EU court allows employers to ban headscarves at workDate: 24 July 2021 Tags: Miscellaneous
The European Union’s top court has given a judgment upholding the rights of companies to prevent women from wearing headscarves for work.
Many countries have banned use of headscarves in public places citing security risks after many terrorists were observed using it to hide their face.
The move has been opposed by many Islamic nations as well as human rights activists. They consider it a part of Islamophobia.
The European Court of Justice has not banned headscarves alone but all symbols that are part of political and religious belief.

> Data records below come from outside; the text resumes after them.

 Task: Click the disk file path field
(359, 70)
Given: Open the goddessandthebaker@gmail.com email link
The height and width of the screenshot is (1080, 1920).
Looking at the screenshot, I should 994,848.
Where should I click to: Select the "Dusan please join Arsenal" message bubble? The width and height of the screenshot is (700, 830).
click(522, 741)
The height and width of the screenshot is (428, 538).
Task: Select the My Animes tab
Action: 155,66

The court has asked all countries in the bloc to specify if the companies feel there is a genuine need to ban markers of religion.
Ruling of court
The court was deciding on separate petitions filed by Muslim women of Germany, who were suspended from work for wearing hijabs.
The petitioners were not wearing hijabs when they started their work but adopted it after they came back from parental leave.

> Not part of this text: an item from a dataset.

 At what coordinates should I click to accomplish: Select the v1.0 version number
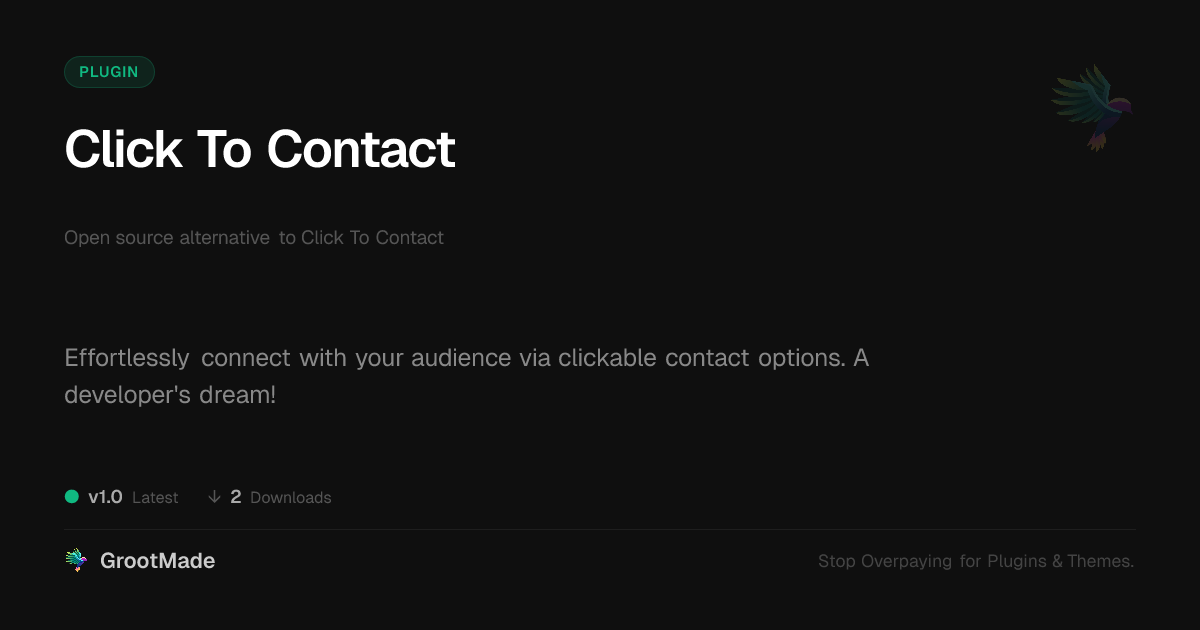105,497
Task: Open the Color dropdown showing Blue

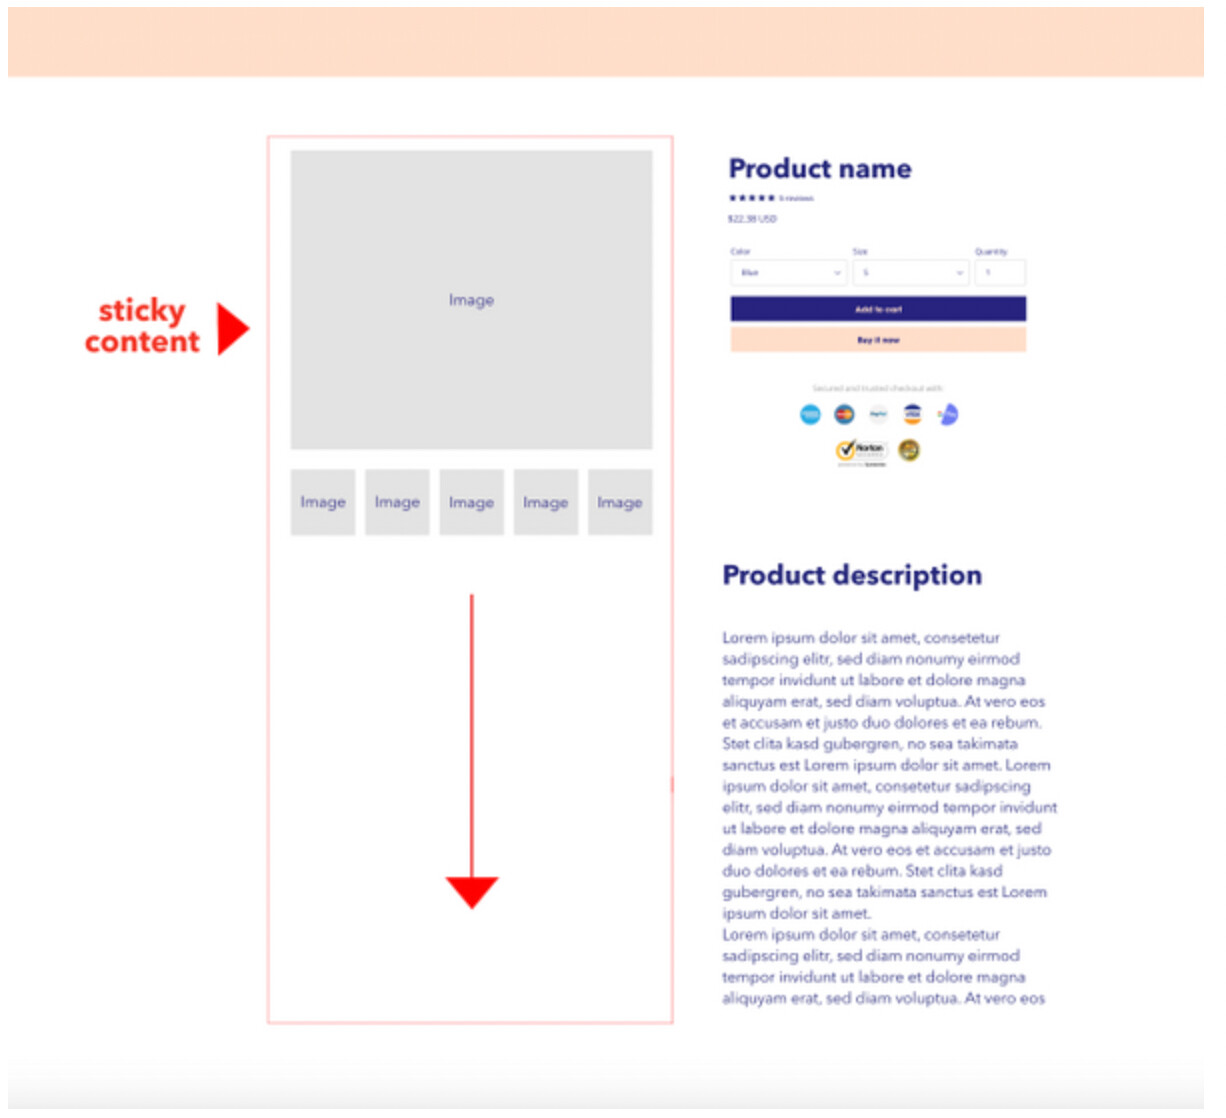Action: coord(788,272)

The court observed that companies barring all symbols of political and religious beliefs were not considered discriminatory as it applied to all sections.

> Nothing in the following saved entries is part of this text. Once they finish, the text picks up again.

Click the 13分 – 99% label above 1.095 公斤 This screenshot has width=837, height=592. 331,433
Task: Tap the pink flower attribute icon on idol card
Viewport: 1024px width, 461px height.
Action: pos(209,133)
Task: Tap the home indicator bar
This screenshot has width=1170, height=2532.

The final decision to decide if discrimination did take place is left to the courts in Germany. This is significant since many cases related to religious symbols are pending.
A similar judgment was given by ECJ in 2017 when it gave companies the right to decide if they want to ban religious symbolism from workplaces. It had created an outcry in Germany.
Incidents across Europe
Countries like France have banned religious scarves in workplaces, especially in schools to uphold neutral environment. Girls below 18 years are banned from wearing hijab in public.
Austria, Netherlands and Belgium have banned wearing of complete face coverings in public places. However, hijab is not included.